辰巳八景《上》 山本一力

2011年5月20日発行

 

永代橋帰帆

 佐賀町河岸ろうそく問屋の4代目の大洲屋茂助は、昨年12月の赤穂浪士の吉良邸討ち入りに喝采している江戸町民の姿を見て、公儀に逆らったのに義士扱いされるのに納得がいかなった。永代橋の材木は伊予藩の杉が大量に買い付けられたもので、架橋作業は伊予藩の国許から多くの職人を呼び寄せ、その世話は大洲屋が引き受けたこともあって永代橋に格別の思いを抱いていたところ、その永代橋は、ここを渡って高輪泉岳寺に向かった赤穂浪士により穢されたとの思いが強く、業腹な思いを抱えていた。年を越えて伊予松山藩松平家下屋敷へろうそくを納めに行く際に見掛けた白装束の16歳の大石主税が見せた武士の姿、池を見詰める主税の指先が小刻みに震えるのを見、「母上…」と呟いた姿を見て、茂助は、沙汰のむごさに思い至った。

 

永代寺晩鐘

 米の高値安定を図ろうとした吉宗は、米買い上げ策や江戸への精米運び入れをご法度とする触れを出したたため、煎餅屋を営む武蔵屋では、米が手に入らず頭を悩ませた。父親からそのことを聞いたおじゅんは憤った。縁談話を断ったので嫌がらせをしてきたのだと思ったからだ。永代寺の若い僧侶西悦は8歳の頃からおじゅんを知っていた。おじゅんからこの話を聞き、蔵前の米屋増田屋が永代寺に出入りしていたので、そこを紹介した。増田屋の惣領息子に見初められておじゅんを嫁に迎えたいとの話が持ち上がった。あまりに格上であるため躊躇していたが、躊躇した本当の理由に思い当たった。8歳の時に西悦に出会ってほのかな思いを抱いていた自分の心に今さらながらに気づいたのだった。おじゅんは西悦を再度訪ねて増田屋へと嫁ぐことを伝えて深いお辞儀をして去った。

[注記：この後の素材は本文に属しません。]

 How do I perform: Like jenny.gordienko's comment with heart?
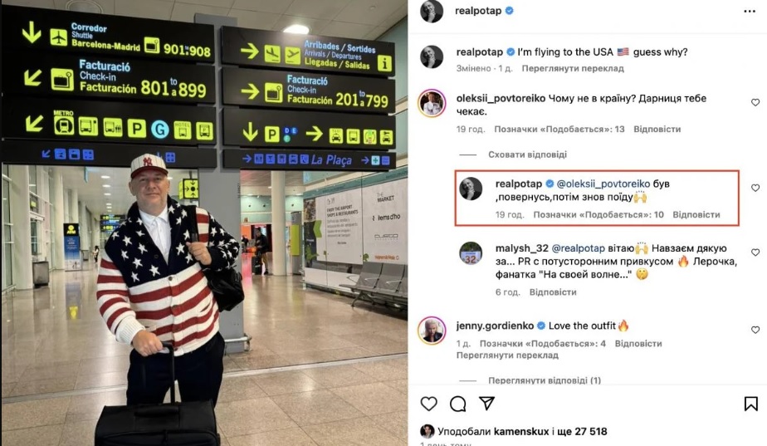point(755,330)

西悦は己が信じる仏道を思って実を結ばぬ思いを抑えつけた。悦は捨て鐘を討ちながらおじゅんに別れを告げた。永代寺が打つ鐘の値が深川に流れた。

 

仲町の夜雨

 深川冬木町の町内鳶のかしら政太郎とおこんは、18年前に祝言をあげた。が、おこんは30過ぎて2度目の流産を経験するものの子を授かることはなかった。政太郎は3年前から囲った妾のおみよはおこんも承知していた。どうしても子が欲しいという政太郎は当時22才のおみよを囲った。月のものが止まったおこんは身籠ったのではないかと思い、産婆に看てもらうが閉経だった。おこんは饅頭を手土産におみよを訪ね、おみよはたとえ授かったとしても、その子を政太郎に取り上げられるのが分かっており、それがつらくておこんに虚勢を張っていた。そのおみよのつさら、隠し持つ思いを切なく感じたおこんはおみよに子宝を求めるのは酷だと思い、養子の話を政太郎にすると思いを定めた。おこんは降りしきる夜雨に溶け込んでおみよから借りた傘をさして仲町のやぐらまで戻った。

 

木場の落雁

 行儀見習いのために奉公にあがったさくらは、木場・材木商妻籠屋の大内儀の吉野から、2度目の不作法を咎められた。さくらは深川汐見橋たもとに暮らす大工の棟梁の孝次郎の娘だった16歳になってしつけがきちんとできていないことを心配した孝次郎夫が見つけてきた奉公先だった。物の持ち方が、相手によって目通り、肩通り、乳通り、帯通りがあることを始め、一から小笠原流のしつけを教えられた。さくらは吉野の思慮深さに心から敬うようになり、落ち着いていて美しい言葉遣い、背筋を張って動く気品に満ちた所作を真似し始めた。互いに好き合っている間柄の弦太郎だったが、さくらは弦太朗の粗野が気になり、いつの間にか見下すようになっていた。母親のおかちはさくらの妻籠屋の真似をする様子を見て、何でも間でも同じというわけにはいかないと諭すが、さくらには得心がいかなかった。が、その直後、大横川のほとりで、三人の子どもたちが遊んでいるやり取りを聞いて、大切なのは身体の芯に生まれつき備わっている気性と心掛けであり、おのれの身の丈と分とを見失って立ち振る舞いだけ真似しても、それは滑稽で周りの者に窮屈な思いをさせるだけだとと気付いた。